• **EXERCISE INPUT**:

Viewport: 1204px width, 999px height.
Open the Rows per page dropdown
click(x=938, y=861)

---

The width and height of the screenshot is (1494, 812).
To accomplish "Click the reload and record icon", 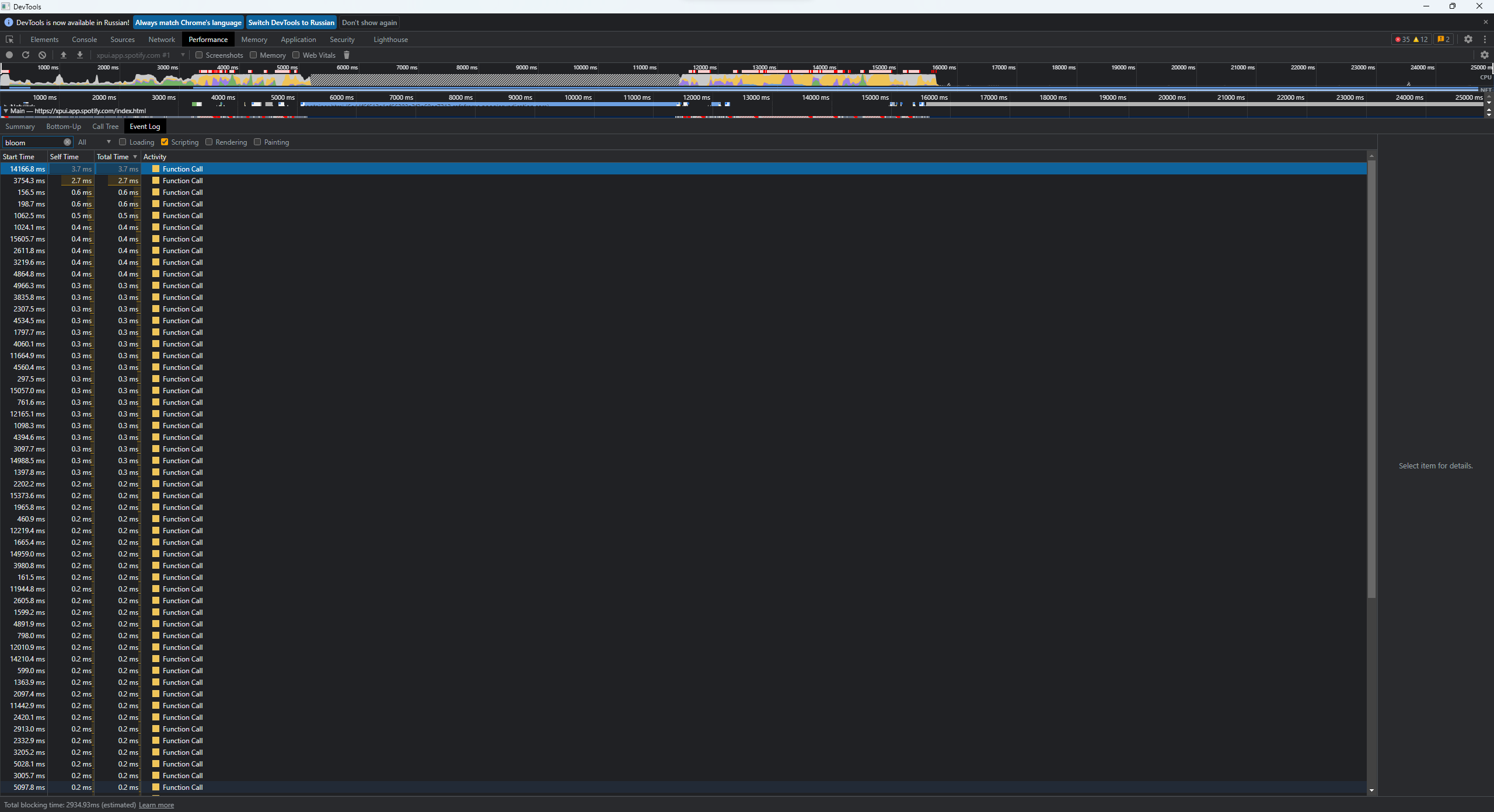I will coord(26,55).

• **TASK INSTRUCTIONS**:
Please return every line from the two blocks above that contains the word "width".

• **EXERCISE RESPONSE**:
Viewport: 1204px width, 999px height.
The width and height of the screenshot is (1494, 812).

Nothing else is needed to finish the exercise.